Regia di Tim Burton vedi scheda film
Forse non bastano i tristi e dolci occhioni che riempiono la scena per convincermi del fatto che Tim Burton sia finalmente tornato a casa. Fagocitato dal suo stesso talento visionario come tra mille ballon d’essai e altri stucchevoli ammiccamenti («l’artista non deve ammiccare» tuona, più o meno, l’arcigno critico Terence Stamp), negli ultimi tempi Burton non ha tonfato semplicemente in virtù del talento di cui sopra, ma ha fatto qualcosa che forse è anche peggio per un visionario come lui: ha annoiato, irritato, replicato se stesso.
Però, attenzione: la riproduzione della propria idea migliore è uno dei temi di questo Big Eyes, che racconta come e perché la talentuosa pittrice Margaret Keane si sia fatta imbrogliare da un marito disonesto e vanesio se non proprio tirannico.

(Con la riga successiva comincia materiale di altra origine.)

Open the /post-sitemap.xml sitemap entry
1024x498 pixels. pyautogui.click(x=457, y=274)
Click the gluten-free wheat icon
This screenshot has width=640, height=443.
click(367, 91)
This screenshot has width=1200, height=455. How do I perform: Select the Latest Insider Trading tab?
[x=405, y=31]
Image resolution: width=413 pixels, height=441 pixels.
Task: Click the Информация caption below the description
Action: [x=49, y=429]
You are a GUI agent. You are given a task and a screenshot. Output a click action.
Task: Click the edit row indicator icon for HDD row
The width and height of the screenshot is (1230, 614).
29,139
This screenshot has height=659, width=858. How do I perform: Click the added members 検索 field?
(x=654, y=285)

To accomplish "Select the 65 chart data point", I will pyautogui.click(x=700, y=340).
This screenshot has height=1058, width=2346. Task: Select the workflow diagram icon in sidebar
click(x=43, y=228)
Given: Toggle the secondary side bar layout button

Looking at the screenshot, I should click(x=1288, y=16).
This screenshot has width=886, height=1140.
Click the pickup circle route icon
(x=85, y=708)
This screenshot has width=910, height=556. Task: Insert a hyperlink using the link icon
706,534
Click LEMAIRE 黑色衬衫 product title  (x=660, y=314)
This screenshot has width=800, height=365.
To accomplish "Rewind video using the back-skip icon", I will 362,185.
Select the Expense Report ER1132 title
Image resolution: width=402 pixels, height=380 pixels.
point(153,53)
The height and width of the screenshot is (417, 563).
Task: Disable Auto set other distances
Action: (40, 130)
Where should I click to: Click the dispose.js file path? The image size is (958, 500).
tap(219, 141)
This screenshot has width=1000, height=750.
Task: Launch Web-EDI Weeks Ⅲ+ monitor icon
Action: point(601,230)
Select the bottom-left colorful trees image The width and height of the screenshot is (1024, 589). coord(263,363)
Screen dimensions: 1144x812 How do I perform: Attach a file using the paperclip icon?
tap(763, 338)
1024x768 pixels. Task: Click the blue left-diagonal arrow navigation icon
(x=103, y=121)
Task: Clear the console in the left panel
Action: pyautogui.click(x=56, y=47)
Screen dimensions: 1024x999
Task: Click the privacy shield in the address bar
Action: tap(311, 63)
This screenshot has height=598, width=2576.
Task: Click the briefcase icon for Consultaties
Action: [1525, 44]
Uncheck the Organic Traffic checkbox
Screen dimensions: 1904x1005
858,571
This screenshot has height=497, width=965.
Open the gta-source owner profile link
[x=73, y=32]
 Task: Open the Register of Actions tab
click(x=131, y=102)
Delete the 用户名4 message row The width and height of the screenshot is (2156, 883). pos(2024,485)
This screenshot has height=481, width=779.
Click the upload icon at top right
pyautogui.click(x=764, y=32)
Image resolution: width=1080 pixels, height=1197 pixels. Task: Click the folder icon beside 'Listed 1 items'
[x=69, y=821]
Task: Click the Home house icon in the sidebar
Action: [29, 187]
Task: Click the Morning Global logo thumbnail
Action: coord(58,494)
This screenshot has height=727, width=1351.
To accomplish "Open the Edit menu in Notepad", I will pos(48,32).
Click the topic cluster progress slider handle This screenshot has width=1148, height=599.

All’apice della fraudolenta megalomania, Walter Keane ha il colpo di genio di stampare quante più copie dei quadri della moglie da lui firmati, intuendo che il pubblico è interessato all’emozione dell’opera e non al possedere un originale. Se questo sia vero non lo so e giro la questione a qualcuno più competente di me, ma mettiamola così: e se questo ritratto non fosse altro che un autoritratto di Burton?
Intendiamoci: la storia è interessante, propone di per sé svariate letture (la presa di consapevolezza femminista, il cinismo del mercato dell’arte, il plagio matrimoniale eccetera), la ricostruzione è puntuale e tutto il resto. Tuttavia ho come l’impressione che, giunto ad uno snodo fondamentale della sua carriera, Burton abbia voluto riflettere sullo stato del proprio percorso, da almeno un decennio costellato di adattamenti che ripropongono altri mondi spesso già frequentati e sviscerati tanto nella loro intimità quanto nella superficie (prendiamo La fabbrica di cioccolato, Sweeney Todd, Alice in Wonderland, Dark Shadows: e non si parla affatto di brutti film, specie i primi due assolutamente deliziosi e inquietanti, ma specialmente gli ultimi due niente aggiungono all’autore).
Burton come la Keane privata della propria arte da un approfittatore (l’industria)? Forse no, perché Burton è autore riconosciuto, però questa lettura personale ma non autobiografica mi affascina e mi aiuta a dare un senso a questo prodotto. Che a sua volta scava per arrivare alla radice delle ossessioni burtoniane (diciamo attinenti all’incomprensione delle creature pure e la crudeltà della massa) e dello stile frettolosamente giudicato kitsch eppure da definire attraverso i codici dei sentimenti più che della forma. E allora sì, Burton come la Keane: malinconico sbigottimento nei confronti di un mondo disposto ad impietosirsi ma non a capire. Ma sì.
Il film ha qualche difetto nella prima parte perché sembra un biopic girato da un qualunque regista, nonostante quelle iniziali case pastello che mi hanno procurato un tuffo al cuore per l’evocazione del sobborgo di Edward mani di forbice. Una volta appurato che trattasi di film estremamente personale e coerentissimo pur nella sua “normalità”, basta non aspettarsi i burtonismi (anche se la parentesi del supermercato è gustosissima e poco sviluppata), godersi la piacevole narrazione comunque assai simbolica ed andare al di là della patina (fotografia a colori ad olio di Bruno Delbonnel, scenografie di Rick Heinrichs).
Christoph Waltz è bravissimo, e non è una novità, ma istrioneggia davvero troppo, specie nella seconda parte dedicata al processo (ammicca, ecco). Amy Adams, in improbabile parrucca bionda, è come al solito inappuntabile ma anche un po’ monotona. (Poi qualcuno mi spiega chi ha avuto la bislacca idea di farle vincere il Golden Globe come miglior attrice nella categoria delle commedie). Forse Tim è tornato a casa, forse no o forse boh, però questo Big Eyes è una gradevole parentesi, che in quanto tale impone una nuova fase.